++++ Source data

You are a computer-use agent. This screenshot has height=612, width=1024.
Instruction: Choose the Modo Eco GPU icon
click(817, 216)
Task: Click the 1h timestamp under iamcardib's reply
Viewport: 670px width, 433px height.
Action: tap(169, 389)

++++++++
++++ Source data

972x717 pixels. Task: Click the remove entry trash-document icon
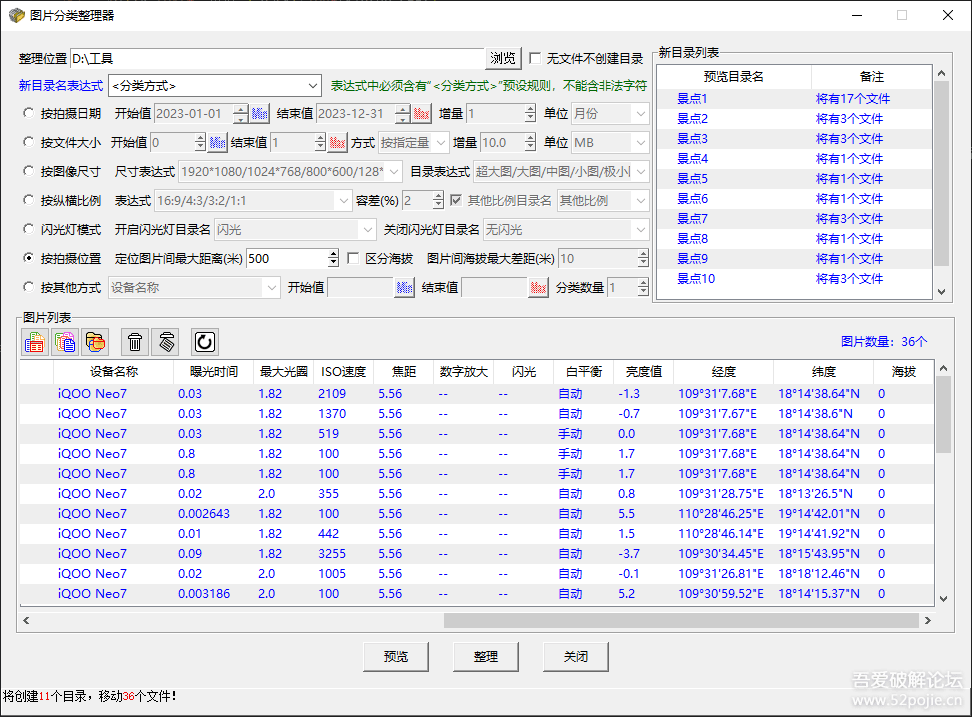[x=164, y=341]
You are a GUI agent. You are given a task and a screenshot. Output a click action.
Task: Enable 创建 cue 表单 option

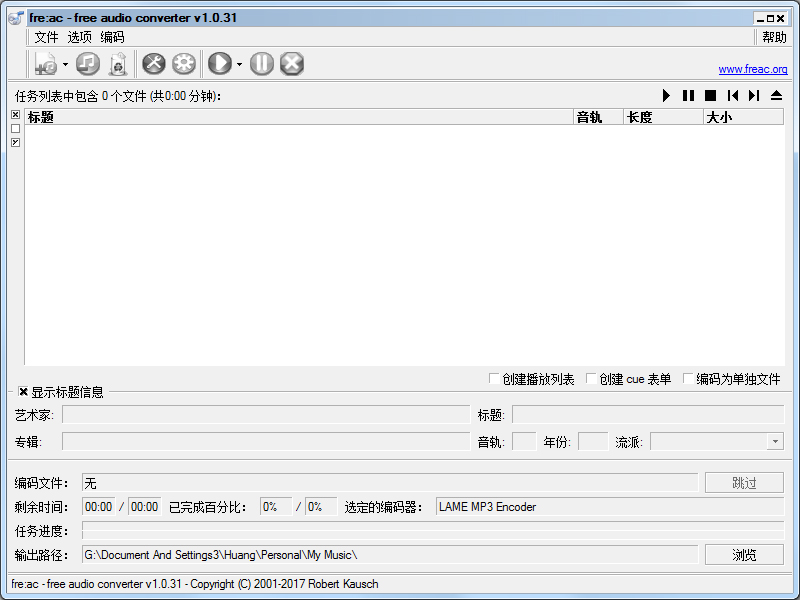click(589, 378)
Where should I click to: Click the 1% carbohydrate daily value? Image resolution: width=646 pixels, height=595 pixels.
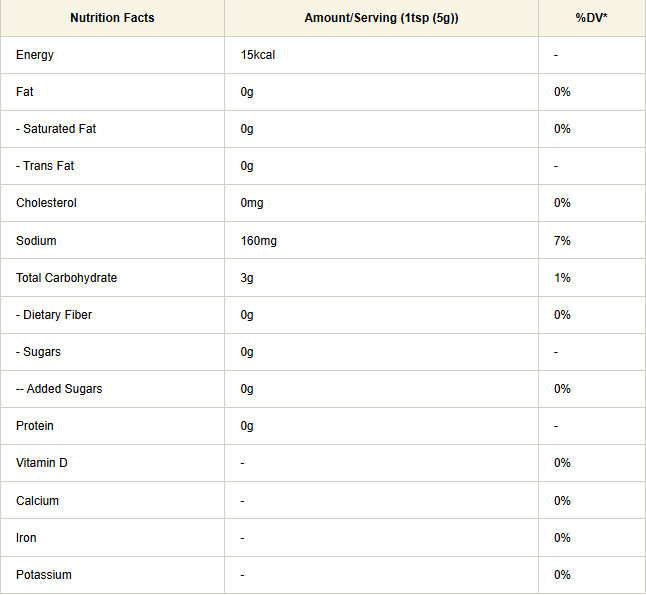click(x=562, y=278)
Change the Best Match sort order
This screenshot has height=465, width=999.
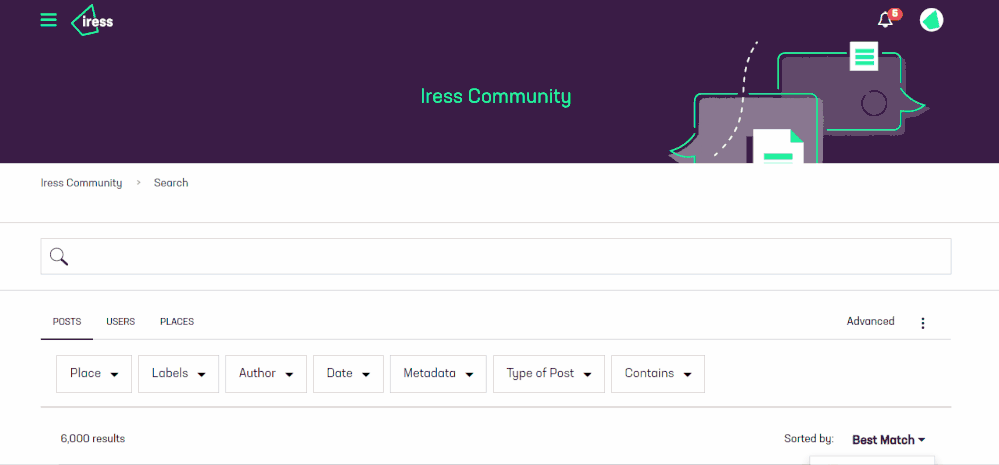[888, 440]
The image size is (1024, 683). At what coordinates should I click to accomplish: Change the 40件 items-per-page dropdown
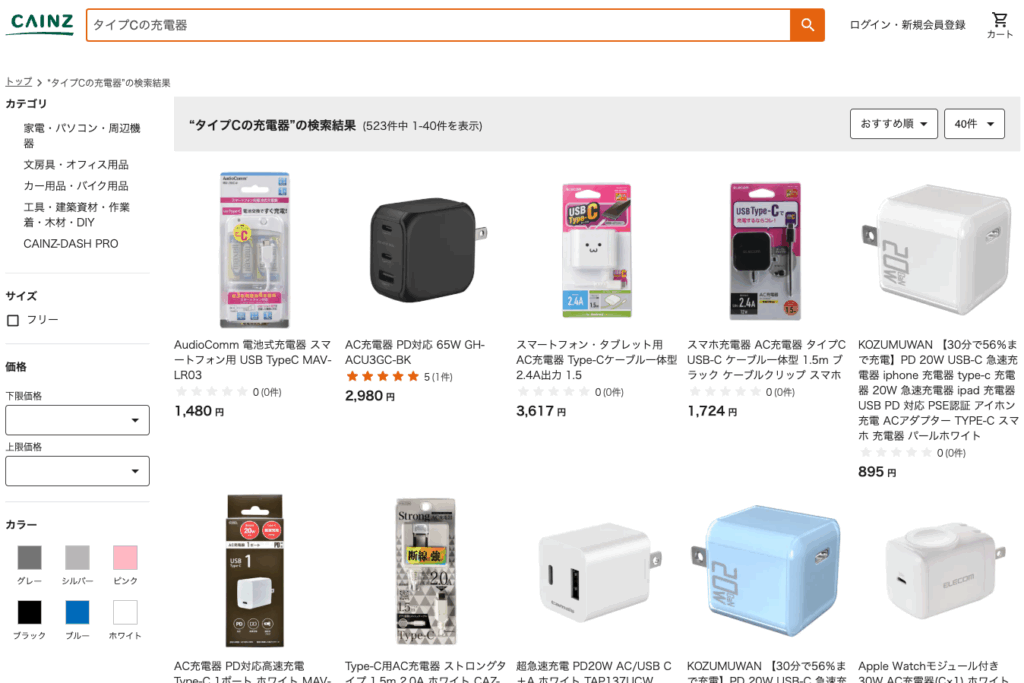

++++++++

→ Required work:
Your answer must be everything above from the line with "This screenshot has height=465, width=999." down to the line with "The image size", word for word, and no pictures.

→ Answer:
This screenshot has height=465, width=999.
[888, 440]
The image size is (1024, 683). At what coordinates should I click to accomplish: Change the 40件 items-per-page dropdown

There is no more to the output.